[Given problem]
Count the lines in the data below that contain the word "column", and reply with the number alone.

========================================================================

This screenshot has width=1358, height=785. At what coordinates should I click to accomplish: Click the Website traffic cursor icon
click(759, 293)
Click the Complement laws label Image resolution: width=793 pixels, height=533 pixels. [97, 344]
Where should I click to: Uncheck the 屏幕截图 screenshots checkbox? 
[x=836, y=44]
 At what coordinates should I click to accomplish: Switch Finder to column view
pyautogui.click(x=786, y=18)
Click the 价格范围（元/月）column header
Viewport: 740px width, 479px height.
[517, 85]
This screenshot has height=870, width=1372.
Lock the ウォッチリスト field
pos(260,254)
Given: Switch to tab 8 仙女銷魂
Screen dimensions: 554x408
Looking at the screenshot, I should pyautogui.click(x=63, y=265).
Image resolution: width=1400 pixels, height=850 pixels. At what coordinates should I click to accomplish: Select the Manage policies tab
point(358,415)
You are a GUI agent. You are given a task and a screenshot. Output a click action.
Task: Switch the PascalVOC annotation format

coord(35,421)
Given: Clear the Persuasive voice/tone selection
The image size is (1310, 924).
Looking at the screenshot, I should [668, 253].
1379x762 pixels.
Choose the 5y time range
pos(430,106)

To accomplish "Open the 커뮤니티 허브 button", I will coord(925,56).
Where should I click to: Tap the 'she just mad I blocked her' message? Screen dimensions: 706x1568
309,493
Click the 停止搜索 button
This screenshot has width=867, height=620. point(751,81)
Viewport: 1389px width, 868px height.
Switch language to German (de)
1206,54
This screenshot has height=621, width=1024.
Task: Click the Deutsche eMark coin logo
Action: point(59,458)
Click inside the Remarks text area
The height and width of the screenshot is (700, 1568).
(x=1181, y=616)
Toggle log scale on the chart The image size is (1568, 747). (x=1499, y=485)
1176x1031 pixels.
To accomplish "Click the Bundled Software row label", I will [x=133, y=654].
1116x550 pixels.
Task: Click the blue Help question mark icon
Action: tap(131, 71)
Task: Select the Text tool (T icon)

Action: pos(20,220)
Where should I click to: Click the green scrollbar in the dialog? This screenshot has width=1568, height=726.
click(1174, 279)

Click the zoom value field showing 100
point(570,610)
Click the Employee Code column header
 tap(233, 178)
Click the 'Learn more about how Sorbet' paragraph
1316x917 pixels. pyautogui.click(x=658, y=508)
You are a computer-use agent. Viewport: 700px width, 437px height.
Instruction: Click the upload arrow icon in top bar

========================================================================

[Reply to the task]
3